С того момента, когда (25 октября) я увидел Купцова мертвым, не было ни одного дня, чтобы я [не] вспоминал Купцова. Иногда я думаю с горем о нем и несколько раз в день. Часто, думая о нем, я вспоминаю, как по „Степану Разину“ Чапыгина[295]Стенька терял одного за другим товарищей. Или как тяжело было партии и Сталину потерять Кирова. Таким был Купцов. Его не вырвешь из сердца, из памяти, знаю, никогда»[296].
Несколько раз брат отказывался от пенсии, так как пенсию ему хотели дать по бедности или по инвалидности. О пенсии хлопотали многие писатели, в том числе А. Толстой, других не помню. А так как на таких основаниях он не мог согласиться получать пенсию, то свою исследовательскую работу вел, живя, буквально, впроголодь. Временами покупая вместо кило черного хлеба полкило! А чай, черный хлеб и махорка (он курил трубку) были его основной пищей.

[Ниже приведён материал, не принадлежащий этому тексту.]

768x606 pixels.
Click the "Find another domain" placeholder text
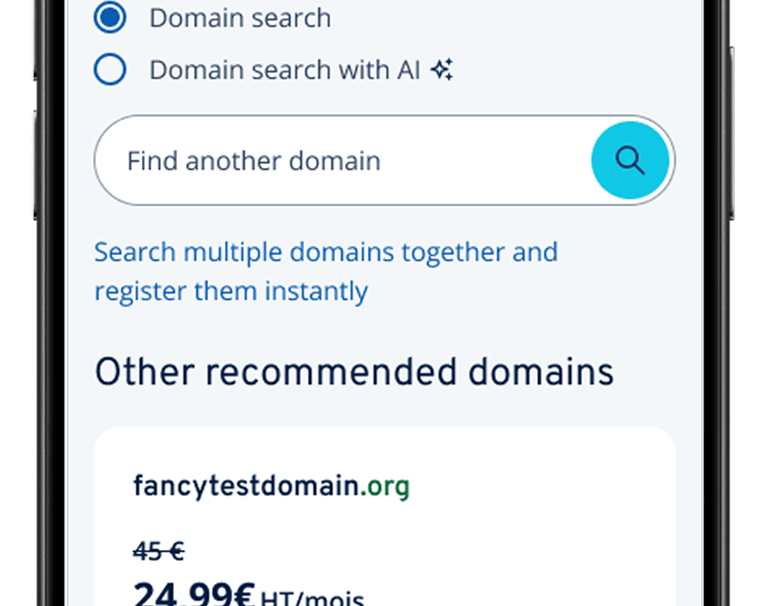pos(253,161)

В дневнике брата я нашла такую запись от 12 июня 1932 года: «<…> Решил применить под масляные краски вместо кисти — перо… Никогда не рисую с увлечением, а с холодным расчетом».
5 сентября 1932 года. «Денег у меня совершенно нет, кроме 33 копеек на сберкнижке… Если бы не дочка и Петя, которые без всяких просьб с моей стороны одалживают мне на корм и комнату, — мне пришлось бы пойти чернорабочим на стройку Петроградского Дома культуры или Дома Ленинградского Совета, где требуются рабочие всех сортов. Сам же я не могу купить яблоко за 20 к. моей жене, не говоря уже о чем-то большем, но по моей неизмеримой любви к дочке я расписал ей шелковый шарф и просидел за этой работой полтора месяца (с 16 июля по 20 августа часов по 16 в день)»[297].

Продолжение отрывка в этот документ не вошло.